Covid-19. OMS apela para que não se espere por vacina para controlar pandemia

Anton Vaganov

Organização antecipa ainda o aumento do número de mortes em outubro.

Especial Coronavírus

A Organização Mundial de Saúde (OMS) apelou esta segunda-feira para que não se espere pela vacina da covid-19 para controlar a pandemia, registando que na Europa há mais novos casos diários que em março, mas menos mortes.

Intervindo numa sessão do comité para a Europa da OMS, o diretor-geral da agência das Nações Unidas, Tedros Adhanom Ghebreyesus, afirmou que "se não se controlarem os contágios, mais pessoas morrerão" e mais aumentará "o risco real" de terem que voltar as medidas mais restritivas nas sociedades.

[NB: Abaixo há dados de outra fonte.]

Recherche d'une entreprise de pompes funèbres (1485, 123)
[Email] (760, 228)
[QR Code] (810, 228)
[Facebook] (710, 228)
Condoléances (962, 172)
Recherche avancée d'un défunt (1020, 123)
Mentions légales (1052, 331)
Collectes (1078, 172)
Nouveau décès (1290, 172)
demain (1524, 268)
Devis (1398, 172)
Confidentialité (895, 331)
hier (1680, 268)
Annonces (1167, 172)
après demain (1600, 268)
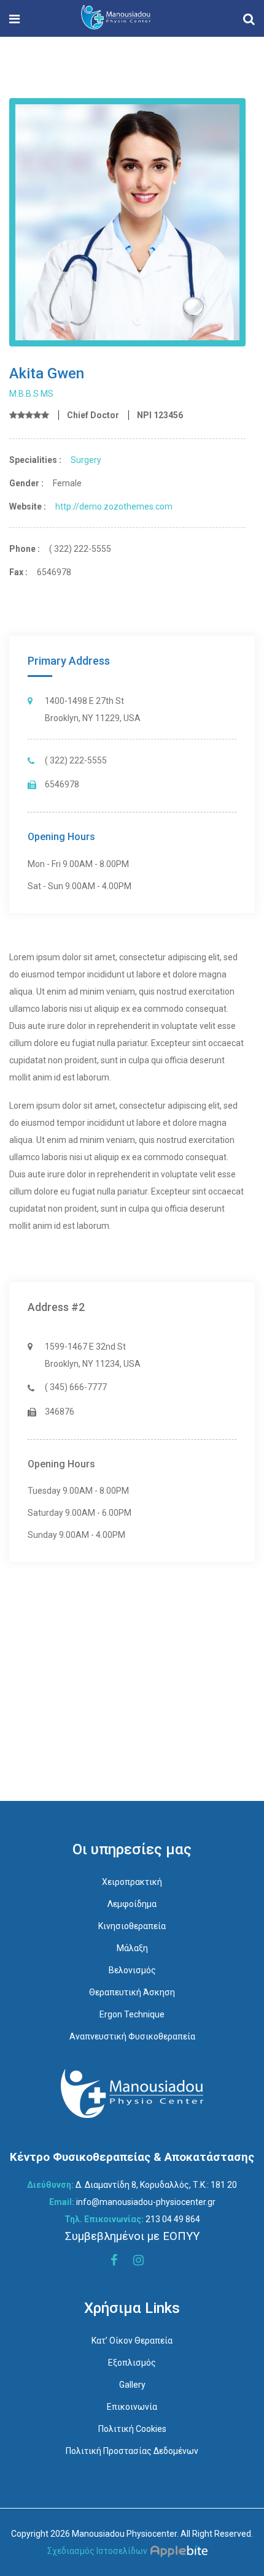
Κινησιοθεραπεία (132, 1926)
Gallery (132, 2385)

Até haver vacina para a doença, os países podem "usar as ferramentas existentes" para controlar os contactos, "prevenindo eventos amplificadores" de contágios, como os ajuntamentos de grandes dimensões, e salvaguardando "os mais vulneráveis".

Quando houver vacina, deve estar acessível a todos os países equitativamente, reiterou, afirmando que "num mundo interligado", se os cidadãos de países mais pobres forem excluídos da vacinação, "o virus continuará a matar e a recuperação económica mundial demorará mais".

Ghebreyesus defendeu ainda que só com sistemas nacionais de saúde robustos se conseguem enfrentar pandemias, considerando que essa é "uma das lições mais dolorosas" da covid-19. Considerou que o investimento na saúde pública se pode equiparar às despesas militares para garantir a segurança das nações.

OMS antecipa aumento do número de mortes em outubro

A confirmarem-se os receios da Organização Mundial de Saúde setembro pode mesmo ser o fim desta espécie de trégua, que foi o verão em tempos de pandemia.

Os dados da OMS revelam que só na passada sexta-feira a Europa diagnosticou 51 mil novos casos, um número mais alto do que os picos registados em abril.

A ameaça de uma segunda vaga de covid-19 é uma realidade com que vários países europeus se deparam agora.